-------- Given records --------

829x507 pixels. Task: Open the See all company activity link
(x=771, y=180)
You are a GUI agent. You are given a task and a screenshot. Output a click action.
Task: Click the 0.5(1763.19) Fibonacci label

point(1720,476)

--------

▶ _Task brief_: All the records are to be transcribed exactly, with no line missing.

▶ _Task solution_:
829x507 pixels. Task: Open the See all company activity link
(x=771, y=180)
You are a GUI agent. You are given a task and a screenshot. Output a click action.
Task: Click the 0.5(1763.19) Fibonacci label

point(1720,476)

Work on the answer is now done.